Dear Ten Year Younger Self,
Girl, trust the process, you are YOUNG! As a 10 year elder to you, I understand why you feel time is ticking. You have been mothering technically since 17 and now at 23ish you feel your life needs stability in a couple areas. Ericka, it isn’t as bad as you think, I mean some areas are BUT troubles don’t last and you know that! Let’s chat through some of this stuff.
Employment. I know you have your eyes on being a big time PR or Advertising Executive but if you trust the process, something great is going to come out of all of this. I didn’t agree with the way they treated you at that company but them letting you go is going to bring some exciting opportunities for you. If you are wondering why you are experiencing racism in 2009, it is preparing you for the state of the union in ten years, you won’t be surprised because race issues would not be your first rodeo. People will probably question why you aren’t as upset as they are and they will probably talk about decisions you make but just understand better days for you are coming. TRUST THE PROCESS.
Adulting. Having a kid in school, paying bills, wanting to feel accomplished and having a relationship that feels in question is enough to make you feel as though your back is up against the wall with time. THIS IS A TEST. Be patient, you will reap your harvest. Oh, and yes grad school is important but you have to do what’s best for you. I know you feel like a failure for dropping out but it was a great decision. It resurfaces in ten years and you kill it and it represents so much to those around you.
Love. Ericka, I know some feel you are rushing and to be honest, you are still very young girl! However, I do understand your anxiousness with wanting to be in a relationship that is actively moving towards marriage but remember, there is still time and you will need it to evaluate if you still want the life you imagined back in 7th grade. Remember? Stay at home mom and entrepreneur? You are operating from FEAR and you probably don’t realize it. If you trust the process, you will be married by the time you are 30. It will be to the person that you told you could see yourself with forever (remember that email?). However, you have to understand your anxiousness and desire to rush is not worth it because YOU ARE YOUNG! I do applaud you for being open and honest about the life you want, not everyone at your age can identify what they want and stick to it.

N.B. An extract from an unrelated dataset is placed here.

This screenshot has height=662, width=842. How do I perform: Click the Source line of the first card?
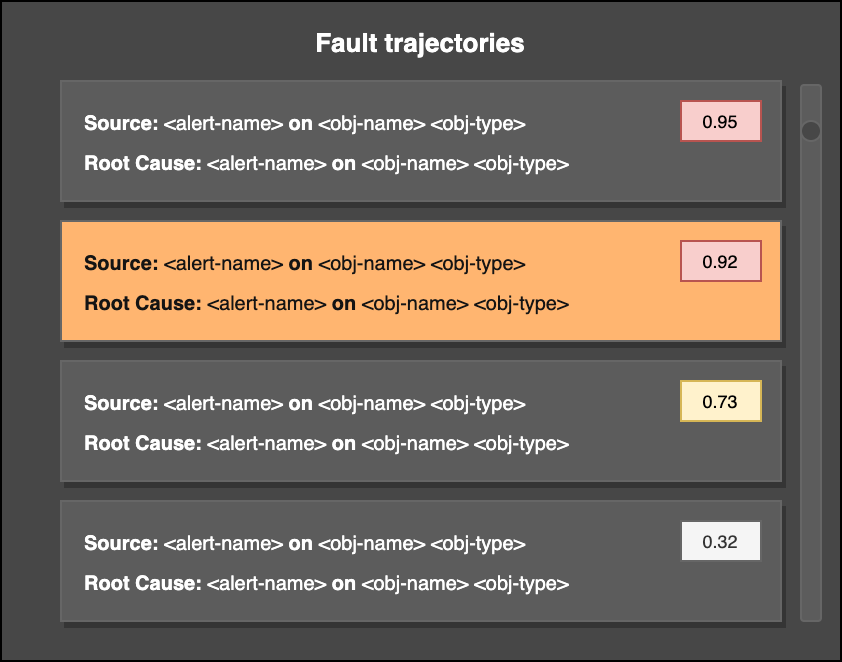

Motherhood. First, I am proud of you. You birthed a baby and never looked back. Just remember the little girl needs you. She is a shy girl, but you will see a change in her in 10 years and it will make you so proud. Stop doubting everything you do for her, you are a doing a great job! For heaven's she's in private school, I would say you are giving it your best!
Although it seems that nothing is manifesting the way you want it, your story and journey will inspire others around you. Things may feel rocky now but it's so temporary. I'm proud of you. I love you the way you are.
Love, Thirty-Three year old married, SAHM with 5 children, a dog and business owner, Ericka.
HINDSIGHT IS 20/20
Ten years ago, I was ready to do all the things I am doing today, so I thought. I am so thankful for the growing pains that manifested during that time because it gave me the perspective I have today. Ten years ago, that girl felt like her back was against a wall because she was young and had adult responsibilities. This is much like many women I see and know. We feel pressures (from society) to race against a clock as we develop. We feel that every milestone that is to happen in our lives, is measured against a fictitious timeline that holds us captive. It paralyzes our ability to think rationally resulting in us making decisions that are centered around others thoughts and perceptions of us. NOT COOL!
My younger self was all about the things she wanted to do and she was hellbent on those ideals and to be honest, she did what she wanted (ask her husband). Nevertheless, I am proud of her, she begin to trust the process about three years later and she has evolved into the “becoming” woman you see today. My advice to you mama is to keep your head up. Keep evolving, you are doing a great job and I know you need to hear it!